(Input material)

------------

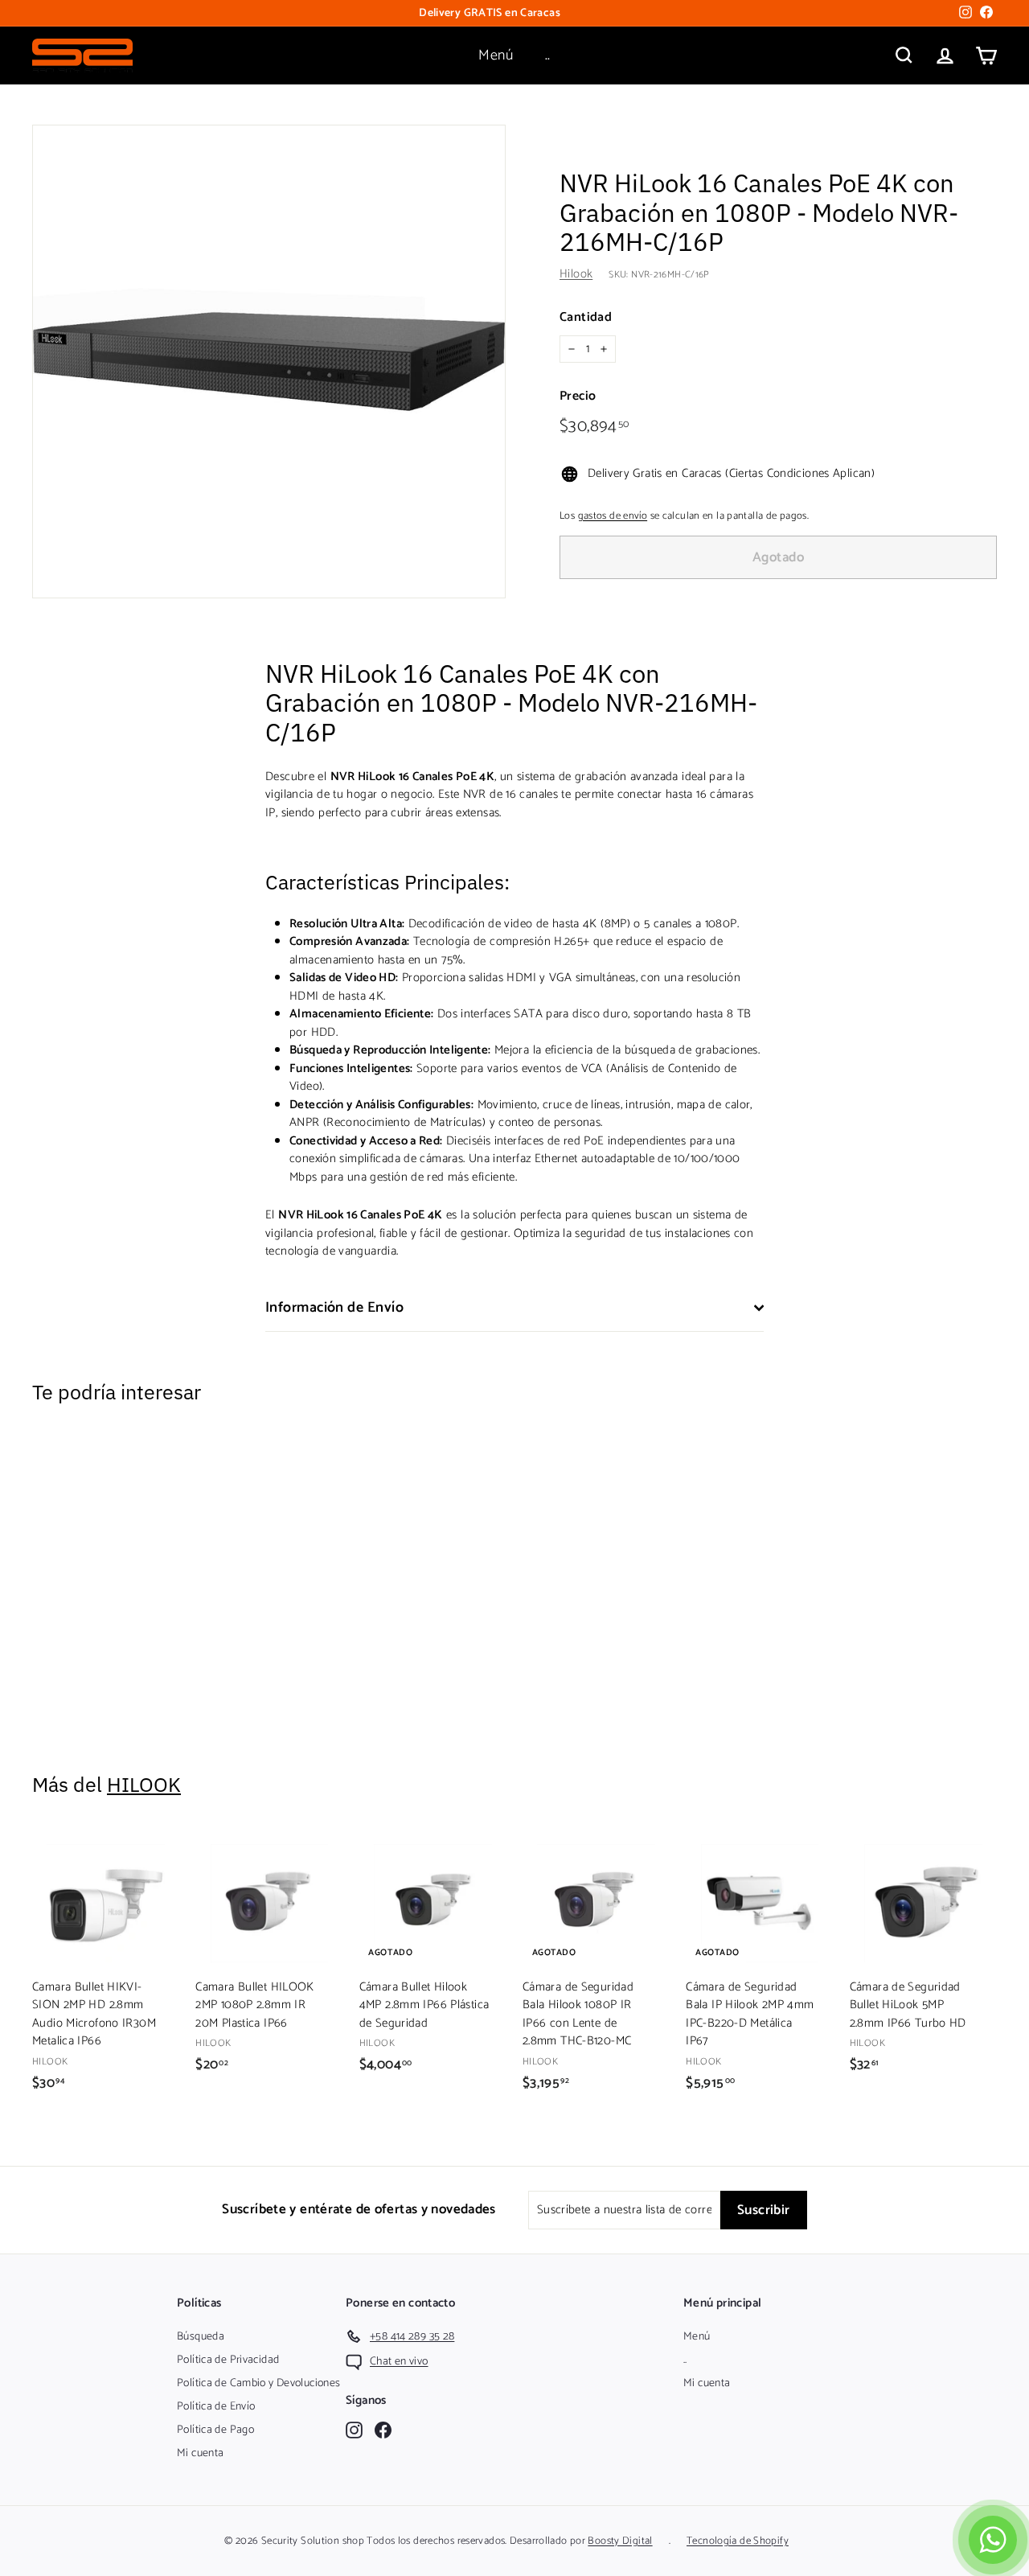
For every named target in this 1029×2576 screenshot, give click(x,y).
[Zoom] (269, 361)
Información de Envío (334, 1308)
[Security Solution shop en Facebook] (383, 2430)
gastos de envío (613, 515)
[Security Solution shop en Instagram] (354, 2430)
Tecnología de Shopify (738, 2541)
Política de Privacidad (228, 2360)
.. (548, 55)
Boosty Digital (620, 2541)
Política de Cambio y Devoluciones (258, 2383)
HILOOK (144, 1784)
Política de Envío (216, 2406)
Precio (578, 396)
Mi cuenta (200, 2453)
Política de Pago (215, 2430)
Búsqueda (200, 2336)
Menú (495, 55)
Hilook (576, 274)
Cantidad (586, 317)
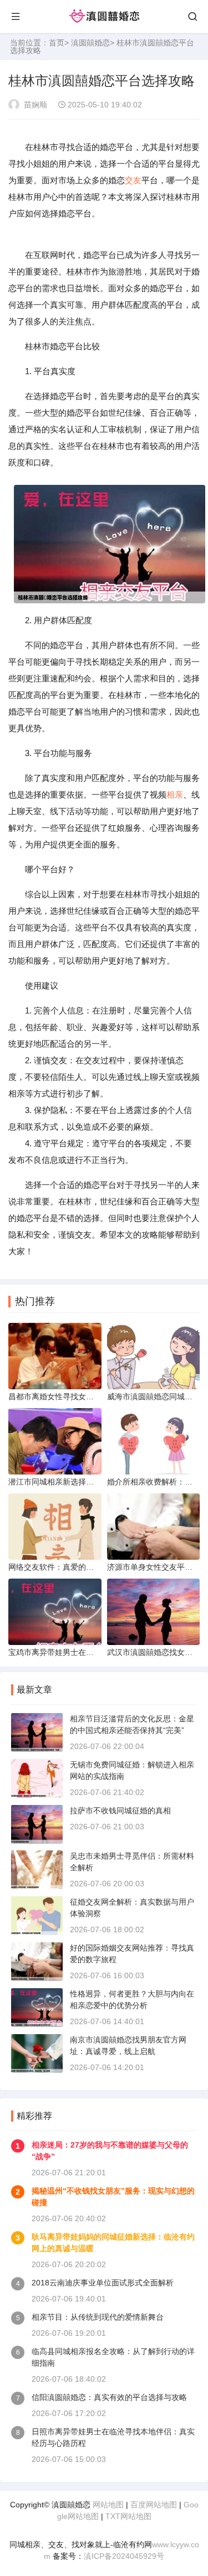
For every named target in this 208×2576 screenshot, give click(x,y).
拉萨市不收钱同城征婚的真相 (120, 1810)
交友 (133, 180)
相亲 (174, 794)
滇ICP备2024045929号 (124, 2556)
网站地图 (108, 2504)
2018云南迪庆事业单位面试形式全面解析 (103, 2282)
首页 (56, 42)
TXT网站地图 (128, 2516)
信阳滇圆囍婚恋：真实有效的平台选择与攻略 (109, 2397)
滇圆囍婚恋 (90, 42)
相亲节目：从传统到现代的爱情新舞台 (98, 2317)
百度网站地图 (153, 2504)
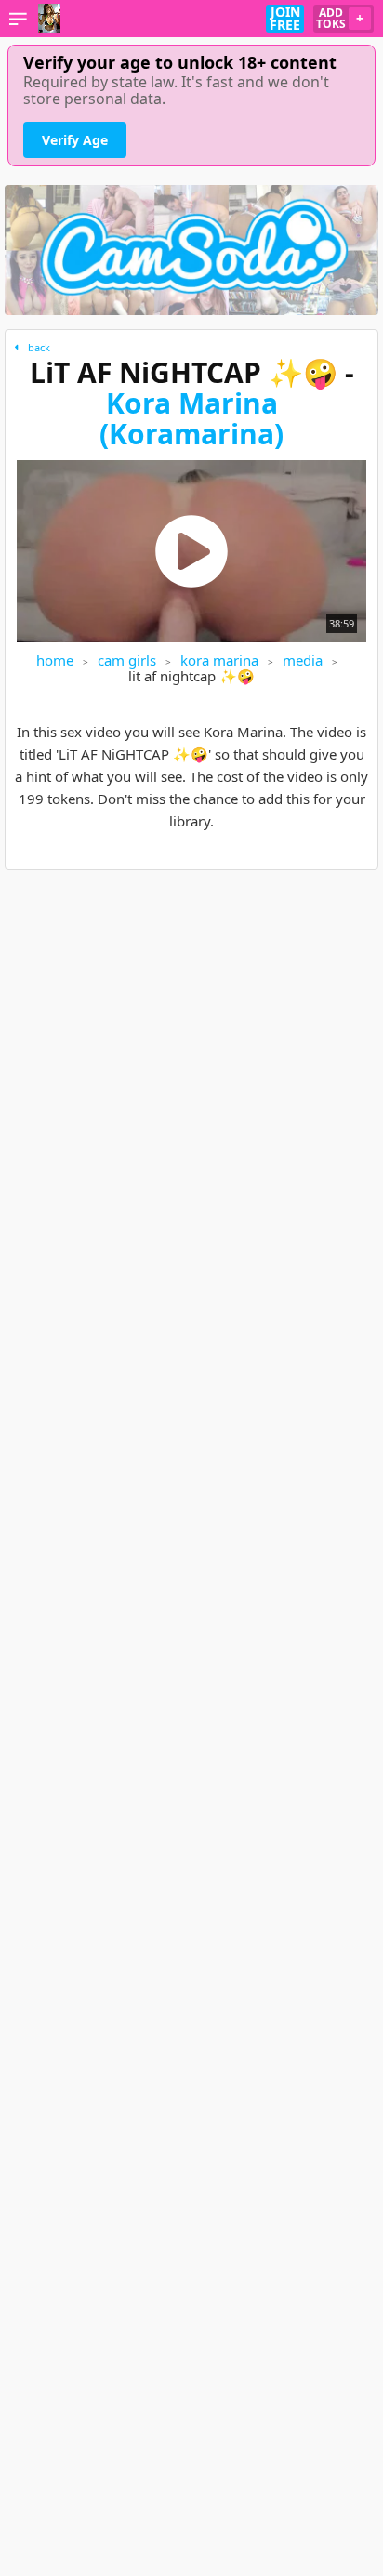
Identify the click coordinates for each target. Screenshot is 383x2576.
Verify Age (75, 140)
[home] (49, 18)
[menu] (18, 18)
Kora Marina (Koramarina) (191, 418)
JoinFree (285, 19)
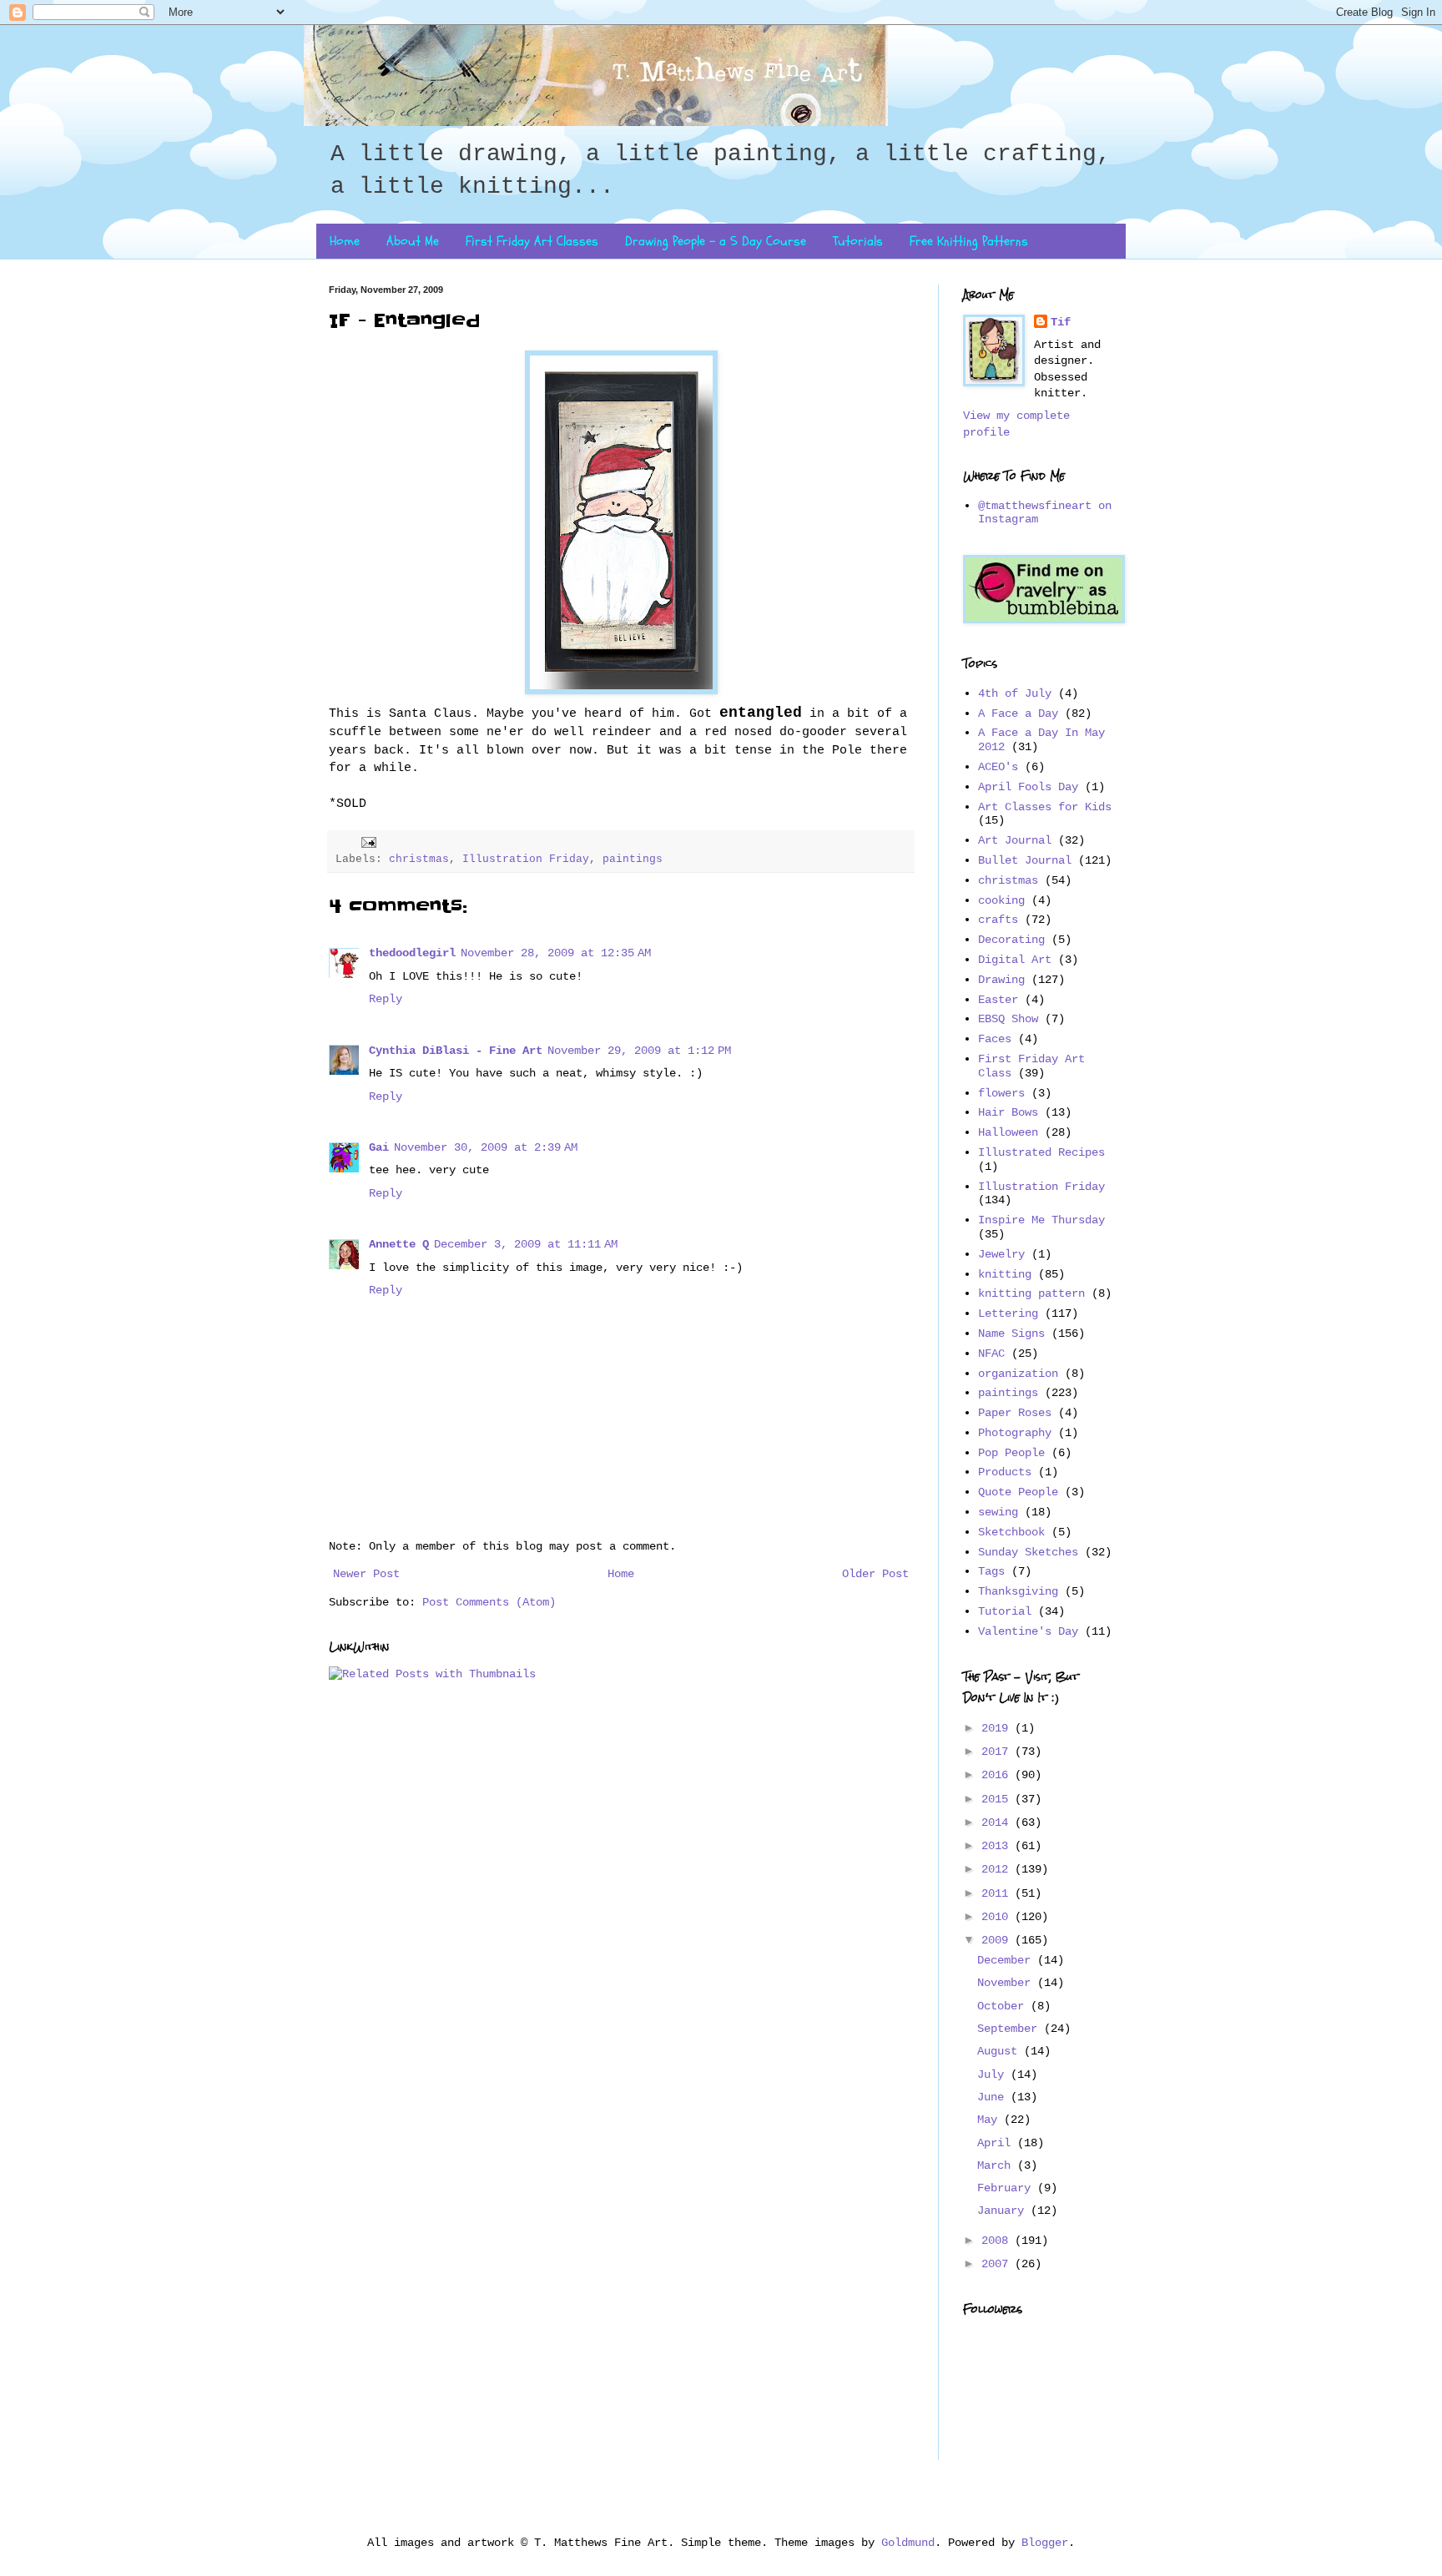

------------

(Exercise) Among the lines of the listing above, which ones hold "named"? Copy them.

(Expected answer)
For every named target in this 1029×2576 screenshot, give click(x,y).
For every named target in this 208×2576 screenshot, give click(x,y).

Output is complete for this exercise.